One year ago today, I huffed and puffed my way up Sky Meadows State Park’s North Ridge Trail with a group of ladies. As I carpooled with an acquaintance to this new place, I felt nervous about my ability to hike much less walk because the athlete I had once been turned into a heavy couch potato. In 2012, I came to the area for a job promotion, and I knew no one. I promised myself once I got settled I would reintroduce myself to the active woman I enjoy. Over the years, I learned the heavier you are, the less people acknowledge your presence. With that in mind, some part of me wanted to remain invisible, but the universe had a purpose for me that I said yes too, so no matter how many times I tried to deny my calling by eating, sleeping, watching TV, and gaining weight I always came back to the reality that I am, was, and will always be visible.

Anyway back to the day at hand, I asked what any newbie hiker, I use the term “hiker” loosely, would want to know, “How hard is this hike?” She nonchalantly stated, “It’s pretty flat.” With that answer the couch potato in me felt much better about the decision I had made to attend my first hike. The beauty of the park helped me stave off my desire to beat feet home. It wouldn’t have mattered my car was tucked safely in my garage, and by golly, walking that far was absolutely out of the question. We made our introductions and began our trek up the unknown elevation gain. While dodging cow patties and wishing I had an oxygen tank, I slowly, but surely made my way up Mount Kilimanjaro. Oops, I mean the North Ridge Trail. A lovely woman kept my mind occupied by telling me her story. Another tried to engage me in conversation by asking me the get to know you questions. Many grunts and groans made it very clear that talking, and walking were out of the question! So the first lady, took me under her wing and walked with me up that BIG, HUGE, MAMMOTH hill. She understood my plight by waiting on me while I rested, and sucked wind like a newborn baby. She told me her age and I was flabbergasted that I had let myself go so much that a woman some years my senior was waiting on me. Somewhere between being out of breath and disappointed in letting my health go, I vowed in that moment that I was far too young to have this fixable problem and that someday I would hike this trail with ease.

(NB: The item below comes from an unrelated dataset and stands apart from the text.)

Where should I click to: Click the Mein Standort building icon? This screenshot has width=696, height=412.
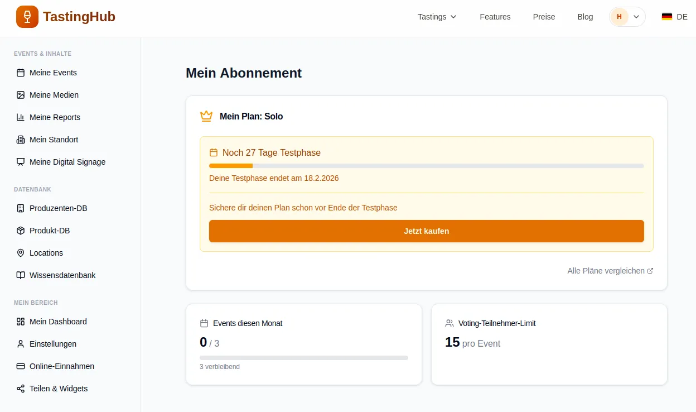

Fast forward a month, I had been walking up to 6 miles a day, rowing on my machine, and eating healthy again. Two friends and I from the first hike visited Sky Meadows North Ridge Trail again. I moved up that hill like a teenager. What a sense of accomplishment! I kept that same passion for my health up to today one year later. In honor of my hiking anniversary, I hiked my second Section on the AT between Keys Gap and Harpers Ferry with the Trail Dames of VA. It was a 6.5 mile hike that turned into 10 miles. The day before I hiked 11.5 miles. So it goes that the views drive me to the top, the waterfalls call me into the swimming holes, the off chance I might see a bear terrifies and excites me, and I am planning several Section hikes over my three week vacation in October. This peace filled place I live is about good friends, laughing, eating, and of course, hiking. I love to hike solo, and with others. I am planning my vacations around the John Muir Trail and the AT, however, I am still a shower after a hike, and sleep in my own bed type of woman. If you want to find me hiking, look on the TD of VA meetup group, we’d loved to have you just as you are. I’ve been taught hike your own hike when your solo, and hike with the group when you attend an excursion because after all the group is the place where I am encouraged to push my limits, be myself, and take it easy all in one day.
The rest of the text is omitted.